Вот посмотрите, мы затронули такую сравнительно второстепенную цель общества — заботу о потомстве, и сколько способов здесь пущено в ход, чтобы скрыть от индивидуума эту для него не нужную, его не касающуюся цель.
А что касается средств, направленных к поддержанию нынешнего (а не будущего) существования, общество здесь просто виртуозно.
Возьмем хоть нравственность. Она — самое могучее орудие в общественной борьбе за жизнь, она — средство — тоже считает себя целью. И общество всячески укореняет в ней это убеждение. «Нравственность для нравственности» — вот какого взгляда требует общество от личности. Кант до такой степени проникся этими взглядами, что требовал, во имя абсолютной справедливости, казни последнего преступника, даже и в том случае, если общество завтра- должно разрушиться9.
Довольно примеров… Приглядимся к ним поближе… Выдвинем порельефнее вот какую сторону: общество, требуя от индивидуума того, а не другого образа действий, — старательно скрывает от него их цель. Как оно это делает и для чего?
Как? Очень просто… Если какое-нибудь в принципе полезное дело окажется в данном случае бесполезным (напр., женские наряды после привлечения самца) — общество продолжает покровительствовать ему, как оно это делало, когда дело было ему полезно.

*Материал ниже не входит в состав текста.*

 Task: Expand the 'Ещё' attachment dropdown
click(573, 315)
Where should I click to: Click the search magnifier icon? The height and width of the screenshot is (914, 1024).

Графически я представляю себе это так: когда данная линия дойдет до своей цели, она не останавливается, а идет себе дальше, и потом, увидавши, что линия пошла дальше, люди говорят: видите, эта точка вовсе не цель. Эта линия служит сама себе целью. И вот, если вы попробуете сказать какой-нибудь даме, что она приукрашивается с такой-то и такой-то целью, она, во-первых, обидится (так обмануло ее общество), скажет, что с вашей стороны низко- и пошло предполагать какие-нибудь цели, а во-вторых, легко сможет доказать, что она любит красиво одеваться для самой себя, а не для кого-нибудь другого, что будь она на необитаемом острове, она точно так же заботилась бы о красоте своей одежды, как и здесь, и т. д. Вот линия, которая пошла дальше своей цели.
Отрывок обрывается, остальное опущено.